The Mayor's Column
How difficult can it be for us to give up plastic bags at the supermarket?
Following recent announcements by China and now our new Federal Minister for the Environment, Peter Garrett, that plastic bags will be phased out in our respective countries this year, people are complaining vociferously. How will we pick up the doggie-do, how will we line our garbage bins? We won’t cope!
The fact is that Australians use four billion plastic bags a year, mostly from supermarkets, and they end up as landfill, or worse as litter, or even worse as killers of marine animals. The energy consumed in their production is enormous.
Anyone who has travelled in third world countries, where garbage is a bigger problem due to lack of finance and resources, understands that this is a global problem.
In rural Rajhastan takeaway food is served in unbaked clay pots, which are smashed and returned to the earth when used. A centuries old tradition of sustainability.
We Australians should be leading the way in reducing this wasteful reliance on plastic.
We hear that some plastic bags named “bio” are not truly biodegradable. The little black bags that councils provide in Doggy-Do bins are certainly biodegradable. Just leave an unused one in your pocket for a few weeks and see how it has reduced to a black powder. I think we can keep supplying those.
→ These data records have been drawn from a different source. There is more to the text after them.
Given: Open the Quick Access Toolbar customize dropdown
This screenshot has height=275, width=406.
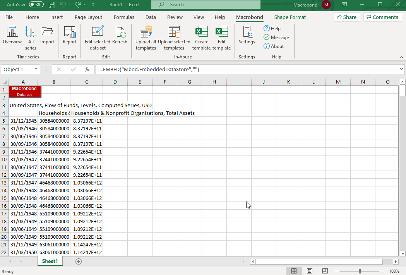Looking at the screenshot, I should click(93, 4).
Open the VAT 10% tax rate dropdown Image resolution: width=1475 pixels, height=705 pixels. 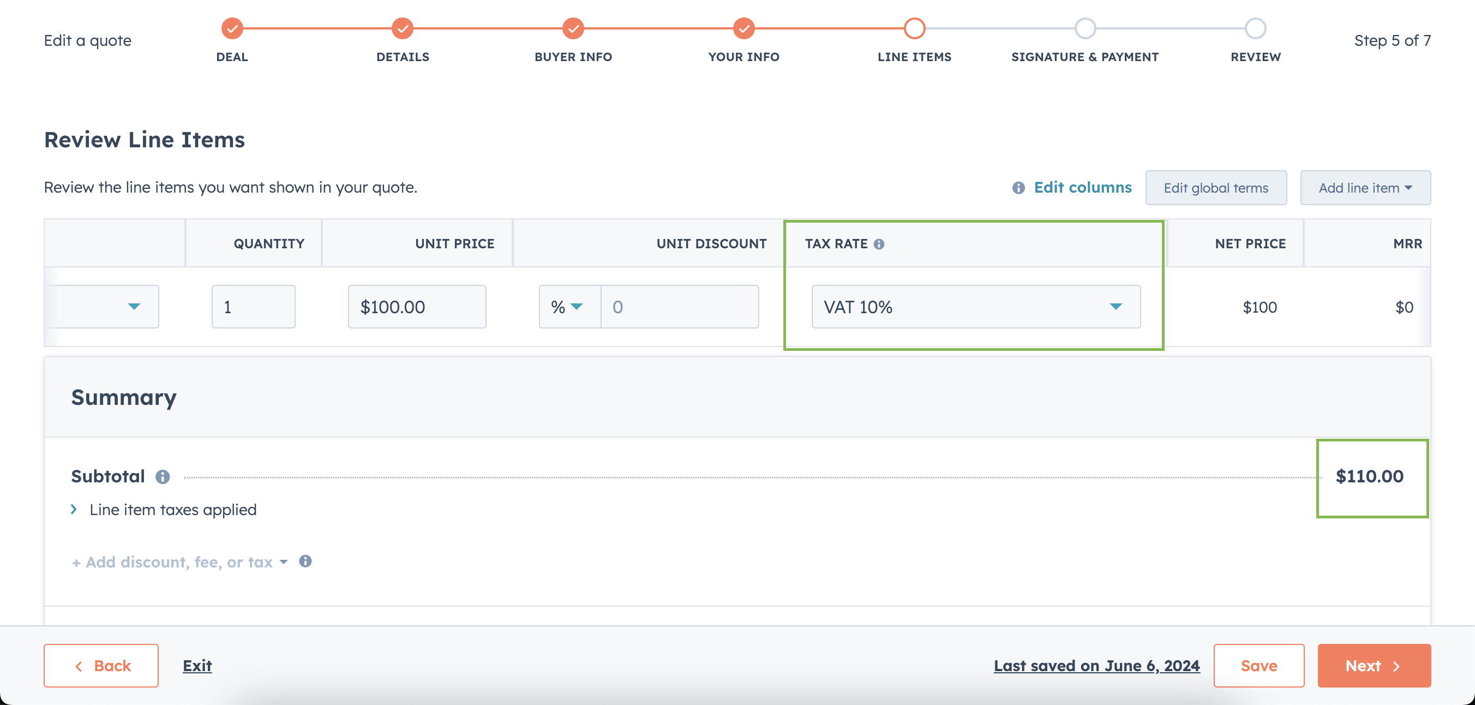tap(976, 306)
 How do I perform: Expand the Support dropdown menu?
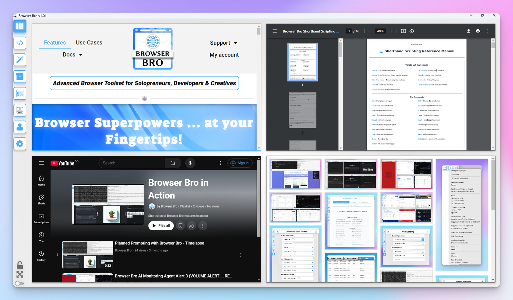[223, 43]
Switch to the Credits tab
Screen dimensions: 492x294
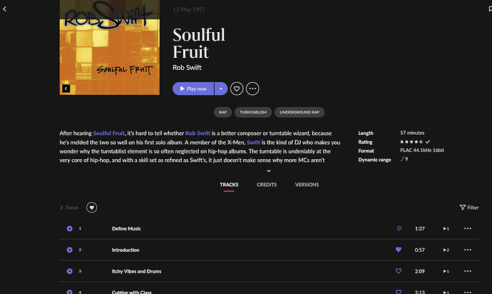(267, 185)
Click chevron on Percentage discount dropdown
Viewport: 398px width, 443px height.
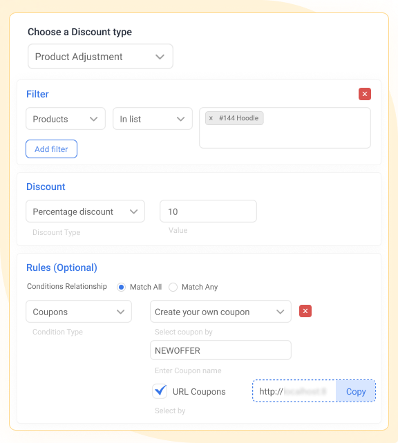tap(133, 211)
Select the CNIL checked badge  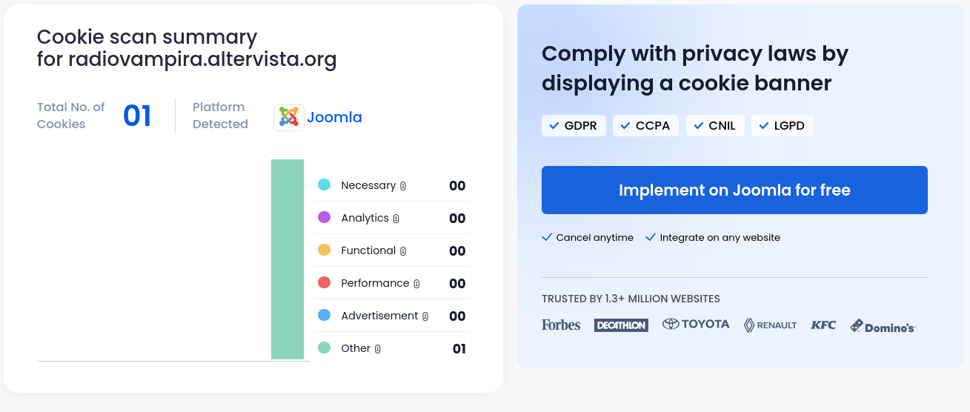[x=714, y=126]
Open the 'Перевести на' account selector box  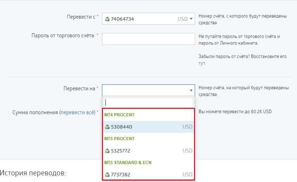[x=148, y=90]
What did people do with household garbage before the ubiquitous plastic bag? They fed scraps to the chooks and composted. Council has great worm farms and compost bins at reasonable cost. Gardens will flourish. As a study showed that Mosman garbage is comprised of at least one-third foodstuff; we could recycle it much better than throwing wet stuff in the bin.
Many of us have been using reusable bags for some time. My favourites are the hand-woven billums I bought in Papua New Guinea. Now, those people know how to transport stuff, including pigs and their babies, in a good strong reusable bag!